» Exercise
Copy out the records that follow, leaving every character as it is.

» Dataset excerpts
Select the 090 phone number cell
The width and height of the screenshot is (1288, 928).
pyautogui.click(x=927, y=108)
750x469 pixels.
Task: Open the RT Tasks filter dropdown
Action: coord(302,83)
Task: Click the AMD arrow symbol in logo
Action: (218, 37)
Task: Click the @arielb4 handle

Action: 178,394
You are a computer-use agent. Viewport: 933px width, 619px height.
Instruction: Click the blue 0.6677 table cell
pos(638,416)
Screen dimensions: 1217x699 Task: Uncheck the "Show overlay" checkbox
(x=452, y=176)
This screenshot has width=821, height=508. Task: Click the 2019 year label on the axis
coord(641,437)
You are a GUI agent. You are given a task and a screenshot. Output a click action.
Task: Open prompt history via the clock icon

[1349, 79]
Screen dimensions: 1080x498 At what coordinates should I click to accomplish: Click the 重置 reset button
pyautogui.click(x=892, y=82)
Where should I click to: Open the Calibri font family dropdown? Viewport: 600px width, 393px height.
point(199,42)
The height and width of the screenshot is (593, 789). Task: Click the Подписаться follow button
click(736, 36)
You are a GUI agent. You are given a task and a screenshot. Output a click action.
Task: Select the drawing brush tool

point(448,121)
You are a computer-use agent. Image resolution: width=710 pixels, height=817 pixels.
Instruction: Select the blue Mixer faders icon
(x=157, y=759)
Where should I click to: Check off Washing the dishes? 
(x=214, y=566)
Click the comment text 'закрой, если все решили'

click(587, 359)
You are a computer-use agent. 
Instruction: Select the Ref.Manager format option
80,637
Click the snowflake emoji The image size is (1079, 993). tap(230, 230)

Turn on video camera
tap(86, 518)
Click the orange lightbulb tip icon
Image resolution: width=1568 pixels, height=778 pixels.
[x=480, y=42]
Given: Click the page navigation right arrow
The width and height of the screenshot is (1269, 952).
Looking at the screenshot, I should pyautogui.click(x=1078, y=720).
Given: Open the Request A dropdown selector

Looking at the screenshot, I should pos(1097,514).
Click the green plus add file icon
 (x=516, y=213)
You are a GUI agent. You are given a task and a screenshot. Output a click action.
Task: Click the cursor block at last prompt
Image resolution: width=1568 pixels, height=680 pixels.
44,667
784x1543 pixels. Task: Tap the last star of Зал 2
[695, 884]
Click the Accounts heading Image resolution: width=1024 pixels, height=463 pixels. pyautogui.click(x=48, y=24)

» Written response
Select the 090 phone number cell
The width and height of the screenshot is (1288, 928).
pyautogui.click(x=927, y=108)
750x469 pixels.
Task: Open the RT Tasks filter dropdown
Action: coord(302,83)
Task: Click the AMD arrow symbol in logo
Action: (218, 37)
Task: Click the @arielb4 handle

Action: 178,394
You are a computer-use agent. Viewport: 933px width, 619px height.
Instruction: Click the blue 0.6677 table cell
pos(638,416)
Screen dimensions: 1217x699 Task: Uncheck the "Show overlay" checkbox
(x=452, y=176)
This screenshot has width=821, height=508. Task: Click the 2019 year label on the axis
coord(641,437)
You are a GUI agent. You are given a task and a screenshot. Output a click action.
Task: Open prompt history via the clock icon

[1349, 79]
Screen dimensions: 1080x498 At what coordinates should I click to accomplish: Click the 重置 reset button
pyautogui.click(x=892, y=82)
Where should I click to: Open the Calibri font family dropdown? Viewport: 600px width, 393px height.
point(199,42)
The height and width of the screenshot is (593, 789). Task: Click the Подписаться follow button
click(736, 36)
You are a GUI agent. You are given a task and a screenshot. Output a click action.
Task: Select the drawing brush tool

point(448,121)
You are a computer-use agent. Image resolution: width=710 pixels, height=817 pixels.
Instruction: Select the blue Mixer faders icon
(x=157, y=759)
Where should I click to: Check off Washing the dishes? 
(x=214, y=566)
Click the comment text 'закрой, если все решили'

click(587, 359)
You are a computer-use agent. 
Instruction: Select the Ref.Manager format option
80,637
Click the snowflake emoji The image size is (1079, 993). tap(230, 230)

Turn on video camera
tap(86, 518)
Click the orange lightbulb tip icon
Image resolution: width=1568 pixels, height=778 pixels.
[x=480, y=42]
Given: Click the page navigation right arrow
The width and height of the screenshot is (1269, 952).
Looking at the screenshot, I should pyautogui.click(x=1078, y=720).
Given: Open the Request A dropdown selector

Looking at the screenshot, I should pos(1097,514).
Click the green plus add file icon
 (x=516, y=213)
You are a GUI agent. You are given a task and a screenshot. Output a click action.
Task: Click the cursor block at last prompt
Image resolution: width=1568 pixels, height=680 pixels.
44,667
784x1543 pixels. Task: Tap the last star of Зал 2
[695, 884]
Click the Accounts heading Image resolution: width=1024 pixels, height=463 pixels. pyautogui.click(x=48, y=24)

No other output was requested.